Credit Scoring Rules New Amendments
Credit Scoring Rules Amendments Include More Information
Equifax, Experian and Trans Union, the nation’s 3 credit reporting giants have agreed to some key policy changes. Under pressure from New York Attorney General Eric Snederman’s lawsuit the credit reporting agencies have agreed to a number of important changes to be implemented nation wide over the next 39 months. Trained employees will be required to review the documentation even if the creditor says it is correct. Special representatives will deal with creditors and lenders.
“The nation’s largest reporting agencies have a responsibility to investigate and correct errors on consumer credit reports. This agreement will reform the entire industry and provide vital protections for millions of consumers across the country.” said Snederman in a statement about the changes won through over a year of negotiations. Of most concern to consumers are the following provisions:
- People who contest items in their credit report will receive more information concerning their disputes including instructions on what to do if not satisfied with the answer.

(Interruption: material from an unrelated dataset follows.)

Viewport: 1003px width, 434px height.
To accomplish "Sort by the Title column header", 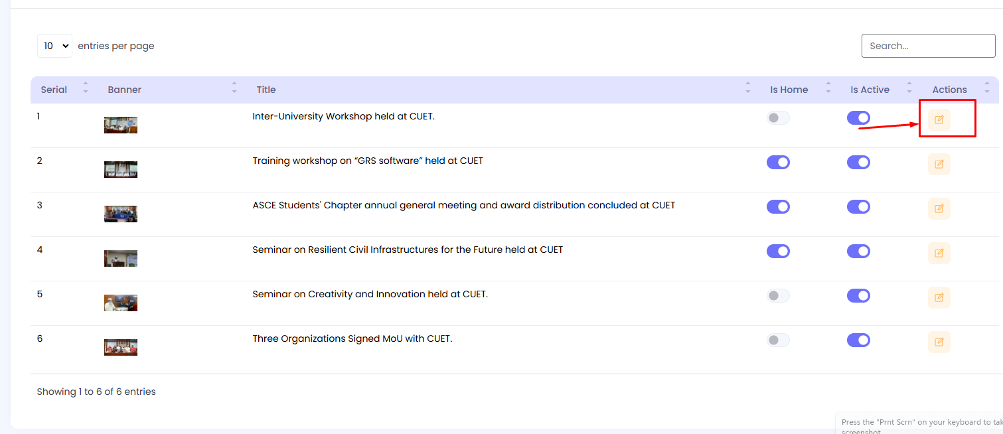I will [266, 90].
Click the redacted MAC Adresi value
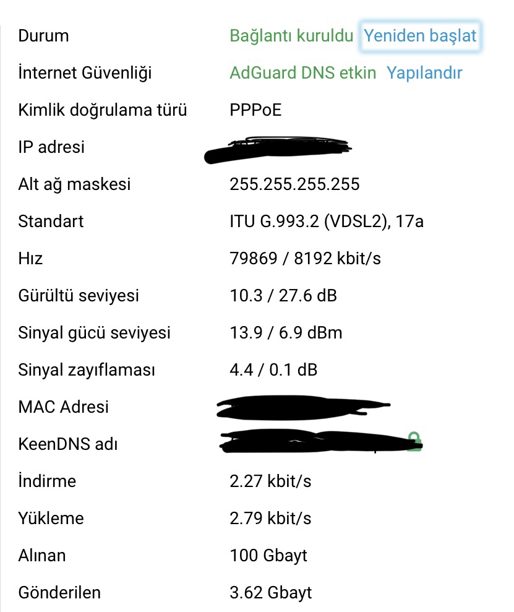 303,407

- Medical debt won’t be reported until a 180 day waiting period passes to allow time for insurance payments to be processed.
- Medical debt reported in collections will be removed if it has been or is being paid by insurance.
New credit scoring rules provide that all debts such as tickets and fines that did not arise out of a contract with the consumer will be deleted and expunged. Those who file a dispute will get a second set of free credit reports that year.
Medical Debt Changes are Widespread
In August of 2014 FICO announced changes in their credit scoring rules providing that medical debt will have a smaller impact on credit scores. The average amount reported for medical debt is $600.00. Over 43 million Americans have past due medical debt. 52 per cent of all debt on credit reports is medical.
Equally important was the announcement that debts that go to collection agencies and are satisfied will no longer be counted. Further reforms are in the works as the credit scoring system yields to consumer demands for more fairness and transparency.